● **TASK BRIEF**
Nothing should differ between your answer and the records.

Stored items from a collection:
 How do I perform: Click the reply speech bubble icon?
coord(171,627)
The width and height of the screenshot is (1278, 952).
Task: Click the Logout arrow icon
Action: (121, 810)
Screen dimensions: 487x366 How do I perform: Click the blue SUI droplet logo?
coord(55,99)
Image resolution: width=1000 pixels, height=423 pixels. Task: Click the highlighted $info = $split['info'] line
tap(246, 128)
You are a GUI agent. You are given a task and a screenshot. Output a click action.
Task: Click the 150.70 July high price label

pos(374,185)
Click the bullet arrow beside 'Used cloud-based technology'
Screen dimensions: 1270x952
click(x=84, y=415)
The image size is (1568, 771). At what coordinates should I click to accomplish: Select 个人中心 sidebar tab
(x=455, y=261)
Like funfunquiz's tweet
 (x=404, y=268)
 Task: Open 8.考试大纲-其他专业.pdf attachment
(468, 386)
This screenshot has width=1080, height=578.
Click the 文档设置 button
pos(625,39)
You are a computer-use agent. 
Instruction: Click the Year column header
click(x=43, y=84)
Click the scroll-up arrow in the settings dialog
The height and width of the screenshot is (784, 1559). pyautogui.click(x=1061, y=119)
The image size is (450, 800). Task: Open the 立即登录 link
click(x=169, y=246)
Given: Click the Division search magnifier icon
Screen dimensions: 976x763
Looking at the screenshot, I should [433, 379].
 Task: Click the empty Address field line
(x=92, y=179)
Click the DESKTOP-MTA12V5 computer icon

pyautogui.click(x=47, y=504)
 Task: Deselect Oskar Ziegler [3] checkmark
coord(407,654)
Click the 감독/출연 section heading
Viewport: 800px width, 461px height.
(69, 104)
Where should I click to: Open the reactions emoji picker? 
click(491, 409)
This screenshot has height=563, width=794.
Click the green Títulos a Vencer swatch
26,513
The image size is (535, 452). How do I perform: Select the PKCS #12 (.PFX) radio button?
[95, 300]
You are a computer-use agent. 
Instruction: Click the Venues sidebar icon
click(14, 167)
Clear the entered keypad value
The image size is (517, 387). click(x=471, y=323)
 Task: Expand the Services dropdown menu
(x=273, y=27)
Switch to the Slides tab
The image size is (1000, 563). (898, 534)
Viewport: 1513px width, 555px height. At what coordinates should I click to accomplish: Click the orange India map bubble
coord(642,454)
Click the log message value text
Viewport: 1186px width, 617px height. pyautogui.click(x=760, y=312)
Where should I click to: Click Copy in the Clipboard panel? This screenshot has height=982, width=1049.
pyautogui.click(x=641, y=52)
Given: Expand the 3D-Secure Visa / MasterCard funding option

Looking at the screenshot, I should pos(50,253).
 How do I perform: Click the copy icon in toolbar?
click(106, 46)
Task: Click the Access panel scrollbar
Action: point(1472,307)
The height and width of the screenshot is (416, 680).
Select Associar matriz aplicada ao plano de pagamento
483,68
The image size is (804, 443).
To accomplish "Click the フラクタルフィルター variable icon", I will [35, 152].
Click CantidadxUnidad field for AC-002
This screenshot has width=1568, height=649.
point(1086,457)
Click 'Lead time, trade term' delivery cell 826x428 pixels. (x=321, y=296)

● **WRITTEN ANSWER**
 How do I perform: Click the reply speech bubble icon?
coord(171,627)
The width and height of the screenshot is (1278, 952).
Task: Click the Logout arrow icon
Action: (121, 810)
Screen dimensions: 487x366 How do I perform: Click the blue SUI droplet logo?
coord(55,99)
Image resolution: width=1000 pixels, height=423 pixels. Task: Click the highlighted $info = $split['info'] line
tap(246, 128)
You are a GUI agent. You are given a task and a screenshot. Output a click action.
Task: Click the 150.70 July high price label

pos(374,185)
Click the bullet arrow beside 'Used cloud-based technology'
Screen dimensions: 1270x952
click(x=84, y=415)
The image size is (1568, 771). At what coordinates should I click to accomplish: Select 个人中心 sidebar tab
(x=455, y=261)
Like funfunquiz's tweet
 (x=404, y=268)
 Task: Open 8.考试大纲-其他专业.pdf attachment
(468, 386)
This screenshot has width=1080, height=578.
Click the 文档设置 button
pos(625,39)
You are a computer-use agent. 
Instruction: Click the Year column header
click(x=43, y=84)
Click the scroll-up arrow in the settings dialog
The height and width of the screenshot is (784, 1559). pyautogui.click(x=1061, y=119)
The image size is (450, 800). Task: Open the 立即登录 link
click(x=169, y=246)
Given: Click the Division search magnifier icon
Screen dimensions: 976x763
Looking at the screenshot, I should [433, 379].
 Task: Click the empty Address field line
(x=92, y=179)
Click the DESKTOP-MTA12V5 computer icon

pyautogui.click(x=47, y=504)
 Task: Deselect Oskar Ziegler [3] checkmark
coord(407,654)
Click the 감독/출연 section heading
Viewport: 800px width, 461px height.
(69, 104)
Where should I click to: Open the reactions emoji picker? 
click(491, 409)
This screenshot has height=563, width=794.
Click the green Títulos a Vencer swatch
26,513
The image size is (535, 452). How do I perform: Select the PKCS #12 (.PFX) radio button?
[95, 300]
You are a computer-use agent. 
Instruction: Click the Venues sidebar icon
click(14, 167)
Clear the entered keypad value
The image size is (517, 387). click(x=471, y=323)
 Task: Expand the Services dropdown menu
(x=273, y=27)
Switch to the Slides tab
The image size is (1000, 563). (898, 534)
Viewport: 1513px width, 555px height. At what coordinates should I click to accomplish: Click the orange India map bubble
coord(642,454)
Click the log message value text
Viewport: 1186px width, 617px height. pyautogui.click(x=760, y=312)
Where should I click to: Click Copy in the Clipboard panel? This screenshot has height=982, width=1049.
pyautogui.click(x=641, y=52)
Given: Expand the 3D-Secure Visa / MasterCard funding option

Looking at the screenshot, I should pos(50,253).
 How do I perform: Click the copy icon in toolbar?
click(106, 46)
Task: Click the Access panel scrollbar
Action: point(1472,307)
The height and width of the screenshot is (416, 680).
Select Associar matriz aplicada ao plano de pagamento
483,68
The image size is (804, 443).
To accomplish "Click the フラクタルフィルター variable icon", I will [35, 152].
Click CantidadxUnidad field for AC-002
This screenshot has width=1568, height=649.
point(1086,457)
Click 'Lead time, trade term' delivery cell 826x428 pixels. (x=321, y=296)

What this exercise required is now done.